Information Retrieval and Knowledge Management Research Lab, York University, Toronto, ON, M3J1P3, Canada.
BMC Bioinformatics. 2012 Jun 11;13 Suppl 9(Suppl 9):S2. doi: 10.1186/1471-2105-13-S9-S2.
The growth of the biomedical information requires most information retrieval systems to provide short and specific answers in response to complex user queries. Semantic information in the form of free text that is structured in a way makes it straightforward for humans to read but more difficult for computers to interpret automatically and search efficiently. One of the reasons is that most traditional information retrieval models assume terms are conditionally independent given a document/passage. Therefore, we are motivated to consider term associations within different contexts to help the models understand semantic information and use it for improving biomedical information retrieval performance.

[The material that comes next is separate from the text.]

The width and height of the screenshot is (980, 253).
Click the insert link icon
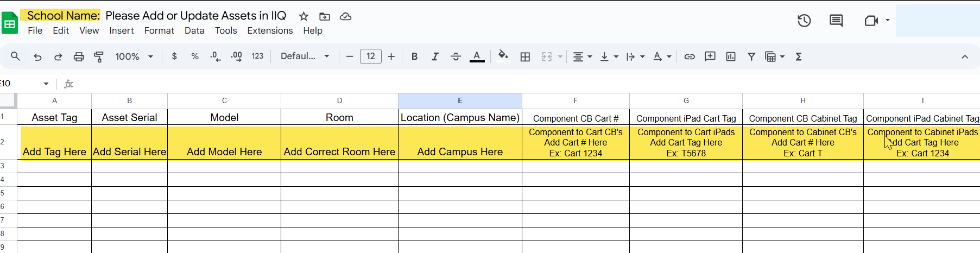(690, 56)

We propose a term association approach to discover term associations among the keywords from a query. The experiments are conducted on the TREC 2004-2007 Genomics data sets and the TREC 2004 HARD data set. The proposed approach is promising and achieves superiority over the baselines and the GSP results. The parameter settings and different indices are investigated that the sentence-based index produces the best results in terms of the document-level, the word-based index for the best results in terms of the passage-level and the paragraph-based index for the best results in terms of the passage2-level. Furthermore, the best term association results always come from the best baseline. The tuning number k in the proposed recursive re-ranking algorithm is discussed and locally optimized to be 10.

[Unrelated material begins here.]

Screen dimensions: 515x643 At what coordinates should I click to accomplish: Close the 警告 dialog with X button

First, modelling term association for improving biomedical information retrieval using factor analysis, is one of the major contributions in our work. Second, the experiments confirm that term association considering co-occurrence and dependency among the keywords can produce better results than the baselines treating the keywords independently. Third, the baselines are re-ranked according to the importance and reliance of latent factors behind term associations. These latent factors are decided by the proposed model and their term appearances in the first round retrieved passages.

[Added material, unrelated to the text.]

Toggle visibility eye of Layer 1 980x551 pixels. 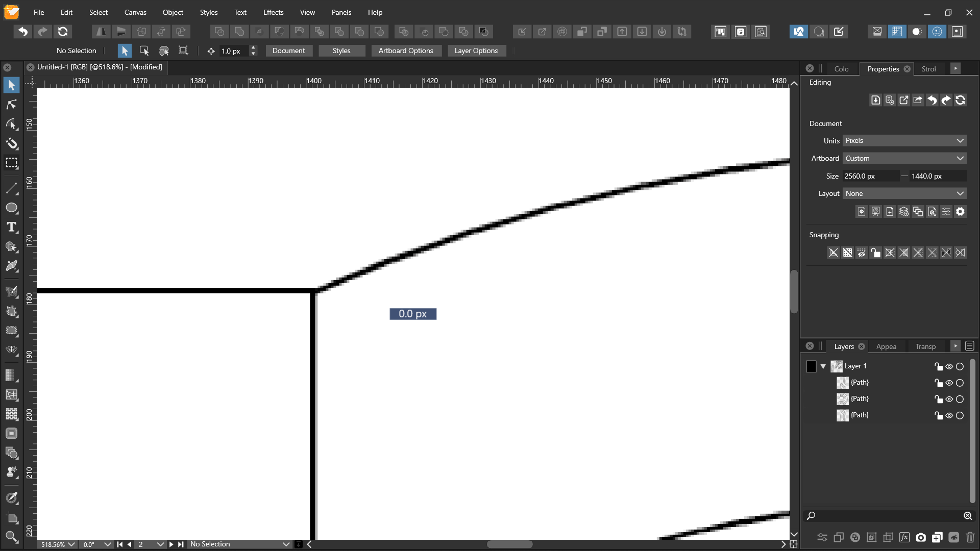coord(949,366)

生物医学信息的增长要求大多数信息检索系统能够针对复杂的用户查询提供简短而具体的答案。以人类易于阅读但计算机难以自动解释和高效搜索的方式结构化的自由文本形式的语义信息。其中一个原因是,大多数传统的信息检索模型假设在给定文档/段落的情况下术语是条件独立的。因此,我们有动力考虑不同上下文中的术语关联,以帮助模型理解语义信息并将其用于提高生物医学信息检索性能。
我们提出了一种术语关联方法来发现查询关键字之间的术语关联。实验是在 TREC 2004-2007 基因组学数据集和 TREC 2004 HARD 数据集上进行的。该方法具有很大的应用潜力,优于基线和 GSP 结果。我们研究了参数设置和不同的索引,结果表明基于句子的索引在文档级别上产生了最佳的结果,基于单词的索引在段落级别上产生了最佳的结果,基于段落的索引在段落 2 级别上产生了最佳的结果。此外,最佳的术语关联结果总是来自最佳的基线。还讨论并局部优化了所提出的递归重新排序算法中的调整数 k,使其为 10。
首先,使用因素分析来建模术语关联以改进生物医学信息检索是我们工作的主要贡献之一。其次,实验证实,考虑关键字之间的共现和依赖关系的术语关联可以产生比独立处理关键字的基线更好的结果。第三,根据术语关联背后潜在因素的重要性和依赖性,对基线进行重新排序。这些潜在因素是由所提出的模型和它们在第一轮检索段落中的术语出现决定的。